Home

Rechtbank Limburg, 22-08-2022, ECLI:NL:RBLIM:2022:6455, 9879843\AZ22-49 22082022

Rechtbank Limburg, 22-08-2022, ECLI:NL:RBLIM:2022:6455, 9879843\AZ22-49 22082022

Gegevens

Instantie
Rechtbank Limburg
Datum uitspraak
22 augustus 2022
Datum publicatie
27 september 2022
ECLI
ECLI:NL:RBLIM:2022:6455
Zaaknummer
9879843\AZ22-49 22082022

Inhoudsindicatie

Verduistering in dienstbetrekking supermarktmedewerker, ontslag op staande voet terecht gegeven.

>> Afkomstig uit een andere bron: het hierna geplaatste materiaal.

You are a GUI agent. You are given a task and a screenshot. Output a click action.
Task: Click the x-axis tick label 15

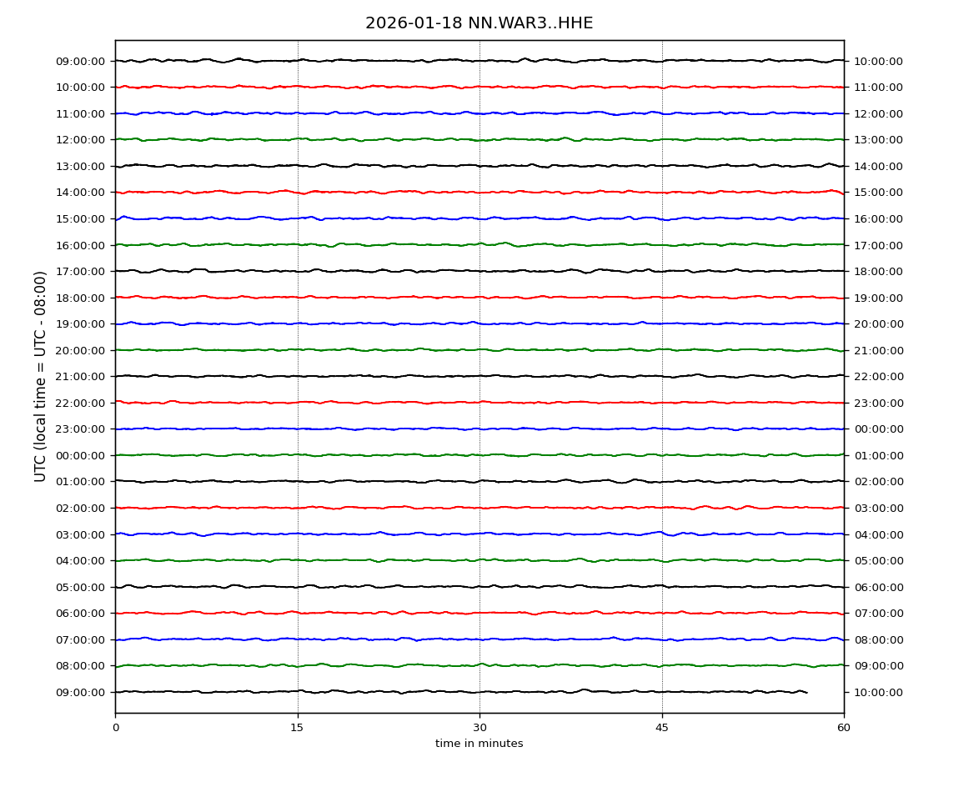coord(297,728)
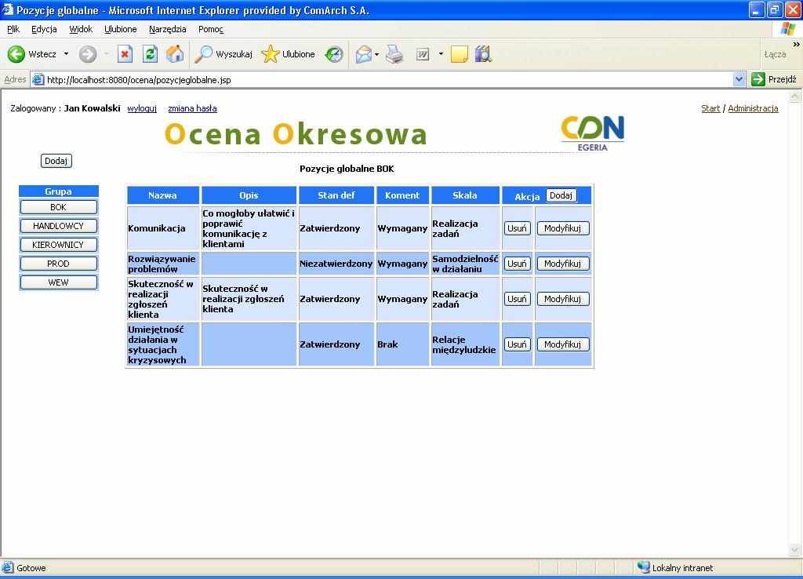Open the address bar dropdown arrow
803x579 pixels.
coord(739,79)
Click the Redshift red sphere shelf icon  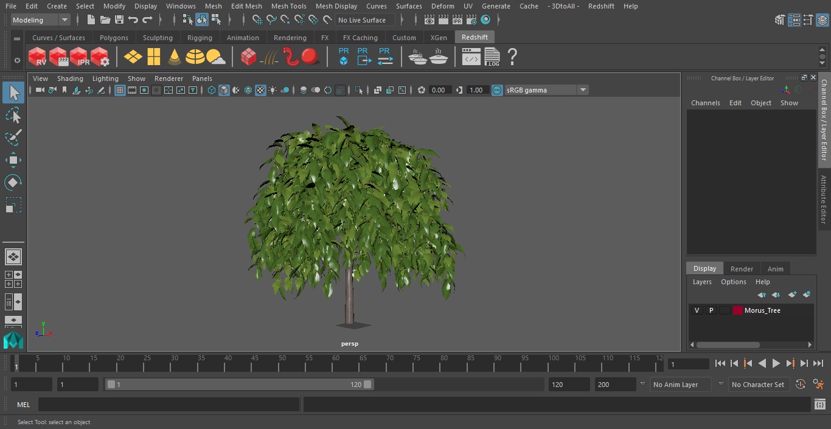[310, 57]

Becijfering gefixeerde schadevergoeding 7:677 lid 2 BW berekend over opzegtermijn van werknemer.

Uitspraak

Burgerlijk recht

Zittingsplaats Roermond

Zaaknummer: 9879843 \ AZ VERZ 22-49

Beschikking van de kantonrechter van 22 augustus 2022

in de zaak van:

de besloten vennootschap met beperkte aansprakelijkheid [franchisenemer] B.V.,

gevestigd te Beek,

werkgever,

gemachtigde mr. A.J.L.J. Pfeil,

verzoekende partij in het verzoek, verwerende partij in het zelfstandig tegenverzoek,

tegen:

[verweerder] ,

wonend [adres] ,

[woonplaats] ,

werknemer

gemachtigde J.P.J. Franssen,

verwerende partij in het verzoek,

verzoekende partij in het zelfstandig tegenverzoek.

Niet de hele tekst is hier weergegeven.